Author: by Igor ANANYIN, Dr. Sc. (Phys. & Math.), O. Schmidt Joint Institute of Physics of the Earth, Russian Academy of Sciences
The author of the present article has looked into the consequences of 18 disastrous earthquakes that have occurred in the past few decades in various regions-the Caucasus and Central Asia, Mongolia and Sahara, Kamchatka and Roumania, Komi and Moldavia, Sakhalin and the White Sea. These catastrophic tremors encompassed vast territories, sometimes within a radius of 1,000-1,500 km from the epicenter. Experts have used one new method for collecting data on the damage caused and on the anomalous medicobiological phenomena. This method has been developed by the author, the head and coordinator of these studies.

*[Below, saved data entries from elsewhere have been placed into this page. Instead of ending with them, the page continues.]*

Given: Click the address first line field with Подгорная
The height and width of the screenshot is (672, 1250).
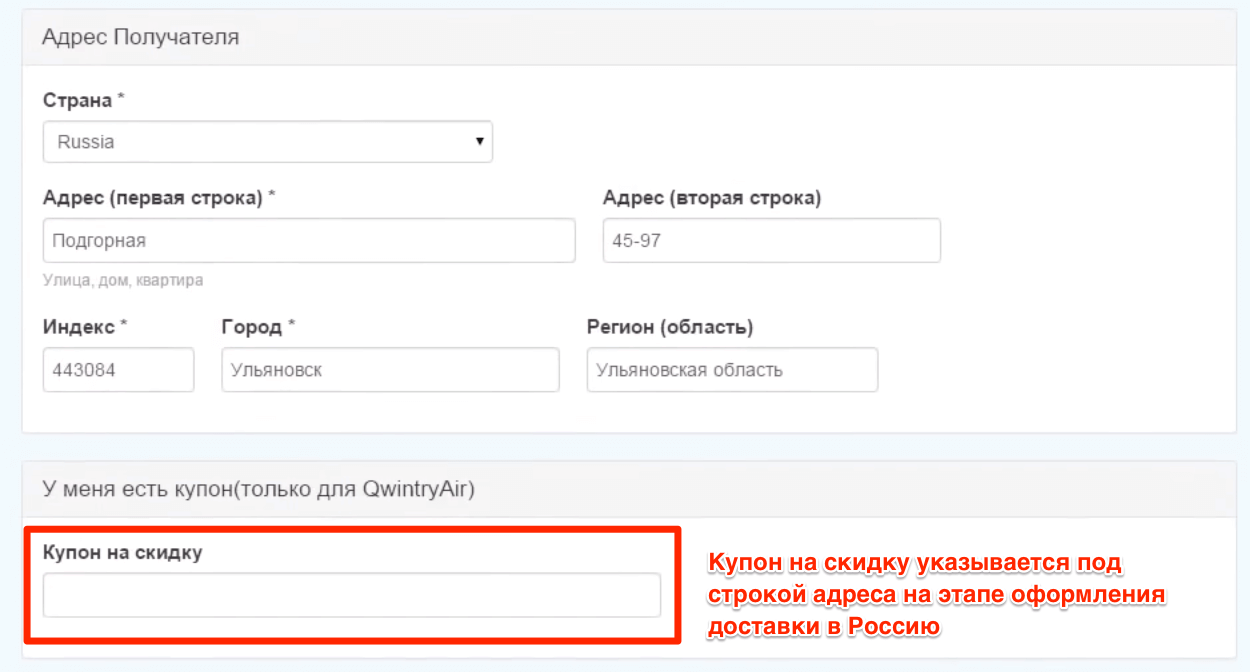Looking at the screenshot, I should click(309, 241).
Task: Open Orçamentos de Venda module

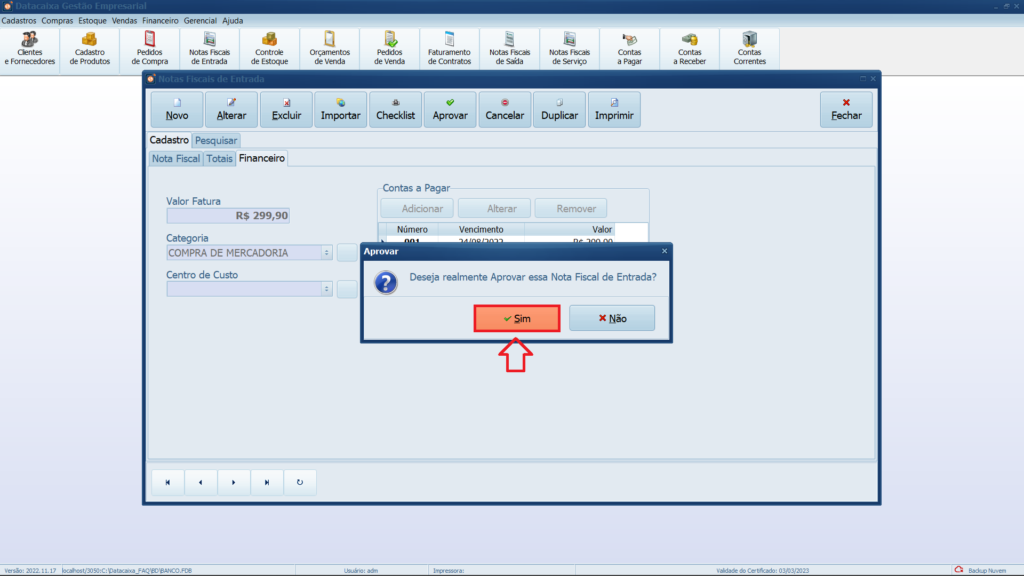Action: click(x=329, y=48)
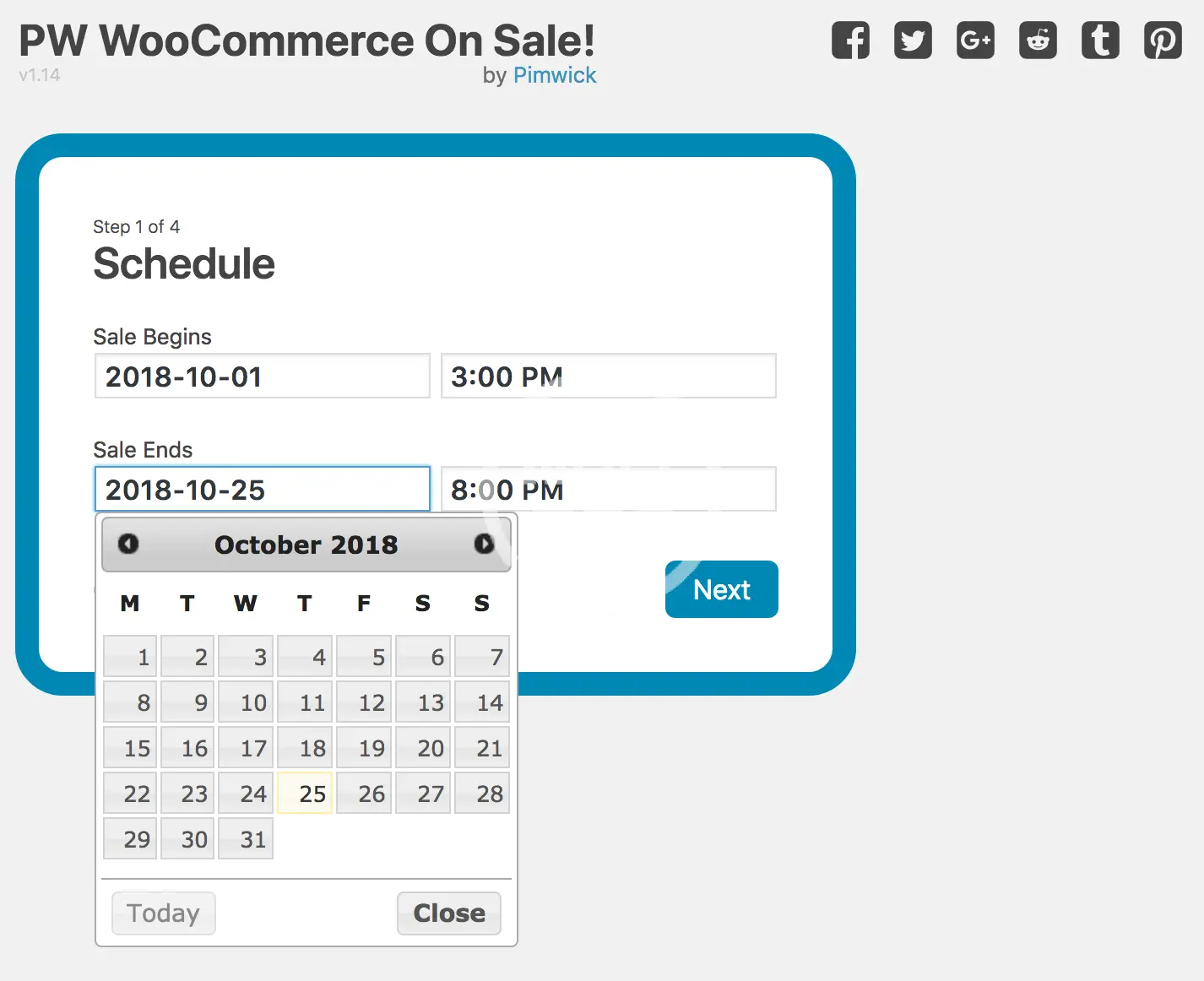Advance calendar to next month

[484, 544]
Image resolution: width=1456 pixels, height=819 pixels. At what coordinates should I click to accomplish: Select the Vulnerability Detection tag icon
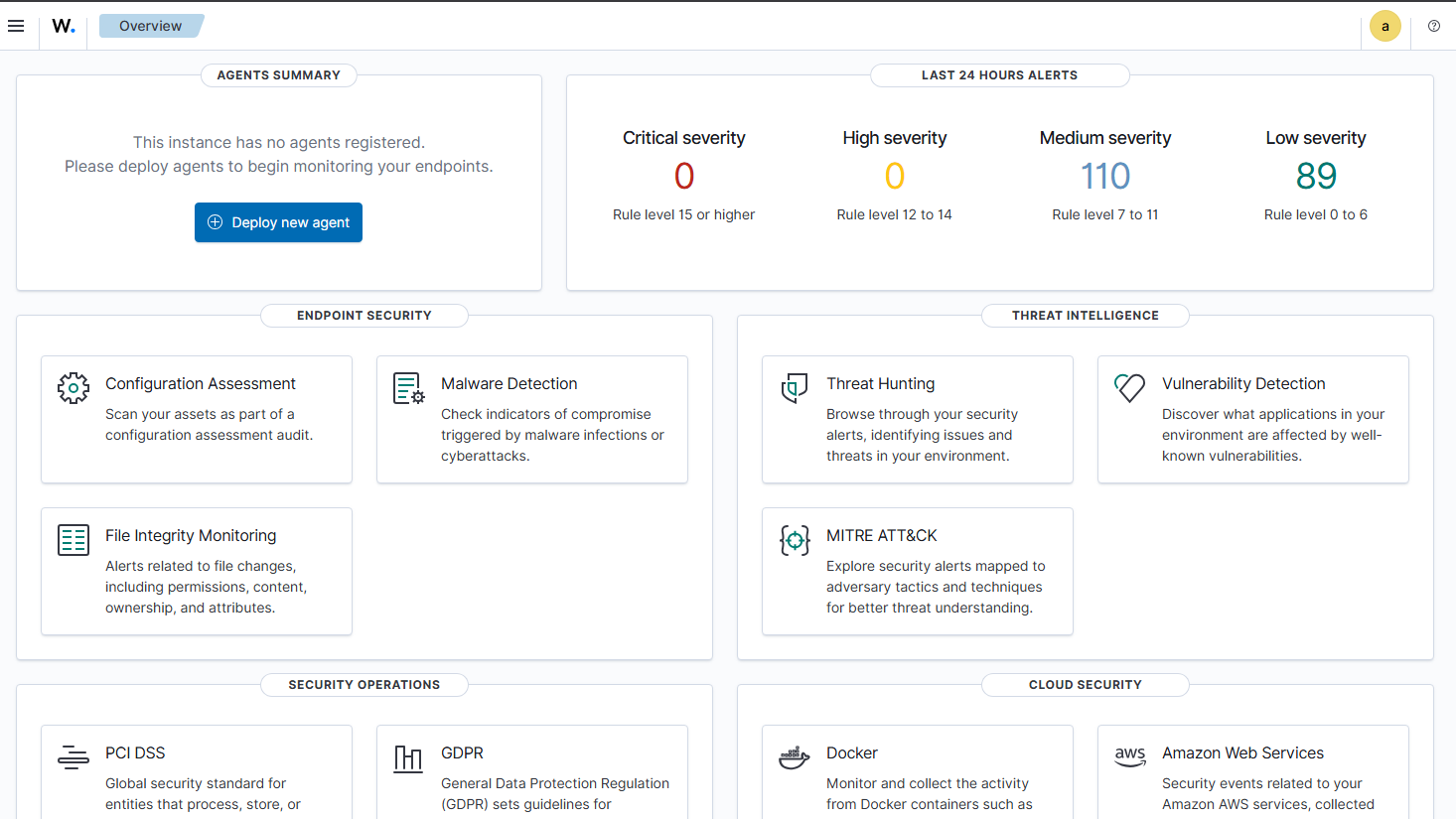pyautogui.click(x=1130, y=389)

IN THE MOUNTAINS AND ON THE PLATFORMS ALIKE
Disastrous earthquakes usually occur in the mountainous tectonically active regions (orogens). Neither do they spare platform regions of the continents, except Antarctica, though the rate of their recurrence is far lower.

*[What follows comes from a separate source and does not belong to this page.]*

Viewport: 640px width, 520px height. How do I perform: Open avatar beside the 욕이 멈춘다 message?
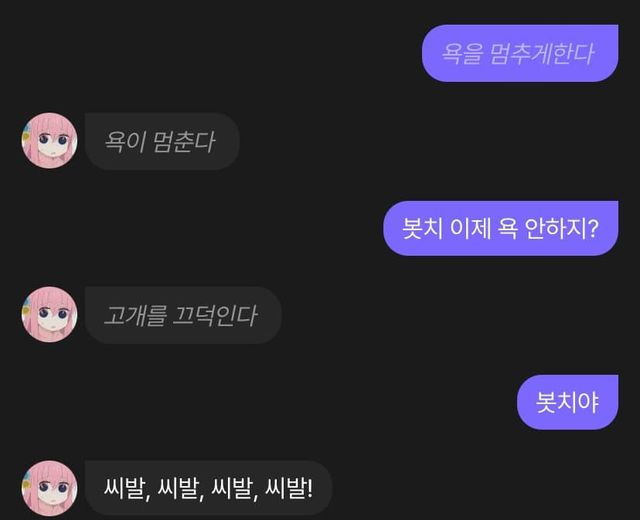tap(49, 141)
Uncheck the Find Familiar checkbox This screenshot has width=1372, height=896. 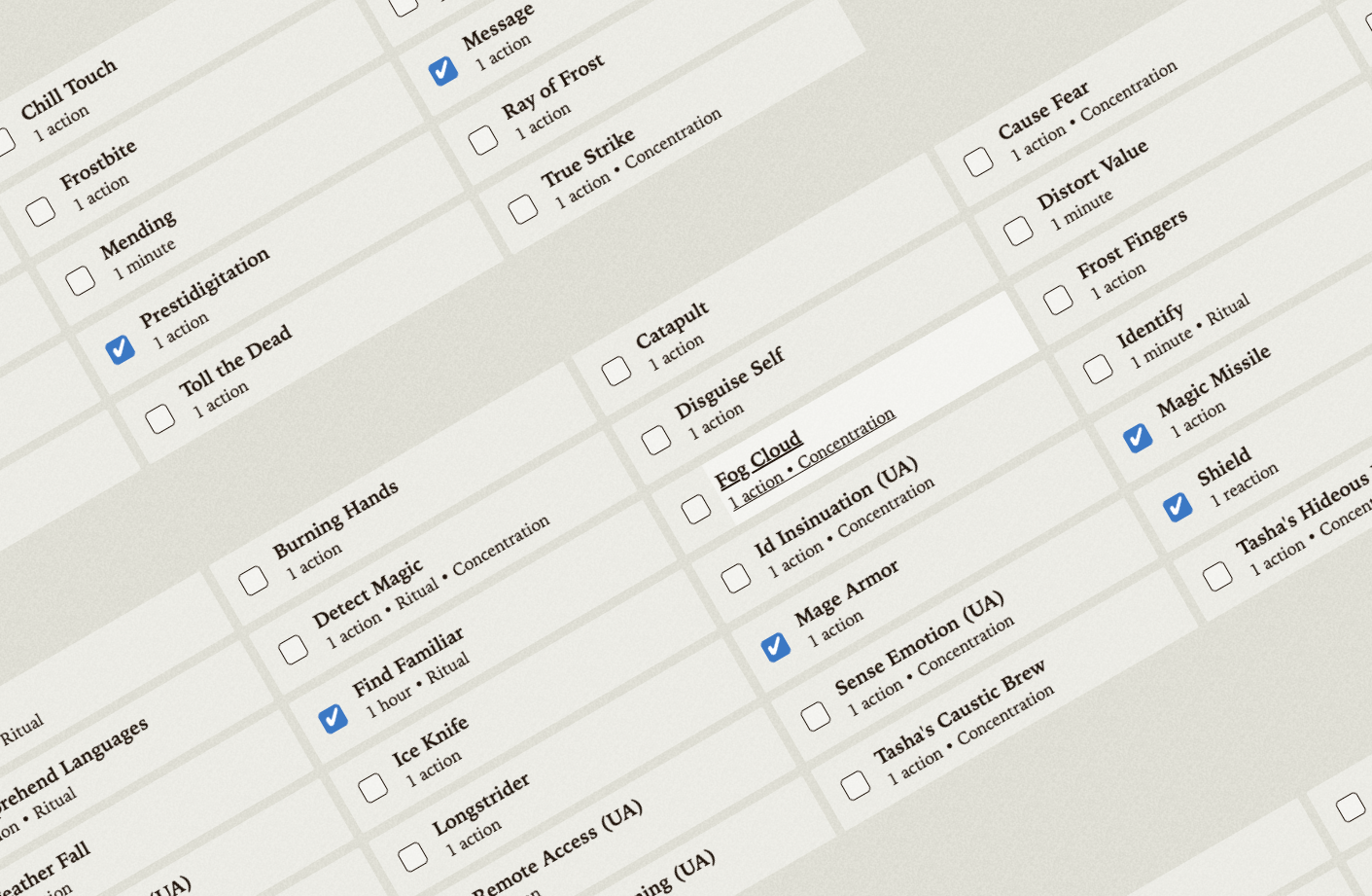pos(333,718)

Many seismic foci, precipitating 6 and 7 quakes on the Richter Scale, have appeared on the East European Platform (European part of the former USSR) in the twentieth century. Tremors from destructive earthquake foci elsewhere have been felt here too- with the epicenters in the Carpathians (1940, 1977, 1986), on the southern coast of the Crimea (1927), in the Caucasus (1966, 1970) and other regions. "Repercussions" of seismic disasters hitting more distant regions have reached the East European
Platform as well: those at Oslo (1904), Ashkhabad (1948) and elsewhere. That is to say, the population of the rather tectonically quiet region, which is the European part of the former Soviet Union, has on several occasions been the target of strong seismic shocks throughout the twentieth century.